The White Princess is set during the time when historical figures Elizabeth of York and Henry VII have married, theoretically uniting England but privately feuding. It stars Jodie Comer and Jacob Collins-Levy as, respectively, the queen and king. The eight-episode miniseries is based on the novel of the same name by Philippa Gregory, who is also known for having written The Other Boleyn Girl (itself adapted into the 2008 movie starring Natalie Portman Scarlett Johansson).
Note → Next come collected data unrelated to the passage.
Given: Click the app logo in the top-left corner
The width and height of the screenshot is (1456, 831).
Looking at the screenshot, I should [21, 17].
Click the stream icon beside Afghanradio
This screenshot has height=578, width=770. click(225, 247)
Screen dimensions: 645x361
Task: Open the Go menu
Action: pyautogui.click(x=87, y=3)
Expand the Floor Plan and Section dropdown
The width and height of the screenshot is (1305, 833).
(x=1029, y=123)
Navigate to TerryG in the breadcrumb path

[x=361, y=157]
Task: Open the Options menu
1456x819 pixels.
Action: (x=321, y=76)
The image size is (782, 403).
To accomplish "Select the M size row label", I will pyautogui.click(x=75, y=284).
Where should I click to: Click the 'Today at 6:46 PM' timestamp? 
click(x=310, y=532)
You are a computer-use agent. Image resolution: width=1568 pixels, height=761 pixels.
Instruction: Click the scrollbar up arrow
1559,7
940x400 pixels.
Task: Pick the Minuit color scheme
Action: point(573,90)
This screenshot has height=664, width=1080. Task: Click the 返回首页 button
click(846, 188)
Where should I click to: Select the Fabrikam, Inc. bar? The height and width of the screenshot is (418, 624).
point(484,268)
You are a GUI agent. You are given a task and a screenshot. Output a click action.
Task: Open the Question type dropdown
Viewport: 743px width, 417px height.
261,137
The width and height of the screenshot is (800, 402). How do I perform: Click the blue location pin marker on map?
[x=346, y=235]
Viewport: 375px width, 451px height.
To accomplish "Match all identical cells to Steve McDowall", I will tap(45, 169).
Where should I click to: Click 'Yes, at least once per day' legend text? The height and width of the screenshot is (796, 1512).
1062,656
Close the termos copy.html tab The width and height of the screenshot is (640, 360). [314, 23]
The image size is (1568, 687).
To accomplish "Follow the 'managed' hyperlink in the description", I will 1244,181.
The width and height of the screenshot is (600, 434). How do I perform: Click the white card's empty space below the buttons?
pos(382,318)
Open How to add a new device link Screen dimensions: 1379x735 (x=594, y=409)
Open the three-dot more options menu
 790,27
Interestingly, the show isn't just an adaptation of a standalone novel — both the book and the new series on which it's based (ordered to series by Starz in 2016) serve as a sequel to the 10-part 2013 BBC miniseries The White Queen. BBC's show was based on three of Gregory's earlier novels: The White Queen, The Red Queen, and The Kingmaker's Daughter. All four of the books used as the basis of the two miniseries are part of the same larger Cousins' War series of six books. The events of The White Queen series pick up just three days after the conclusion of The White Queen.
The new show was first announced as in development back in 2013. According to The Telegraph, the BBC dropped The White Queen for its weak ratings and reception, but a Starz spokesman said at the time the series' development was announced that "American audiences are more forgiving than their British cousins when it came to historical inaccuracies" — so that already bodes better for the upcoming series than its BBC predecessor.
Here's a synopsis of the upcoming show, courtesy of Deadline:
Filled with intrigue, drama, romance, and (probably) plenty of sex, it certainly seems like The White Princess is gearing up to be "the feminist answer to Game of Thrones" as Harper's Bazaar put it — and that's not even to mention the fact that Game of Thrones alum Michelle Fairley (RIP, Catelyn Stark) appears in the upcoming show as Henry VII's mother, who doesn't particularly appear to like the titular White Princess.
The White Princess premieres on April 16.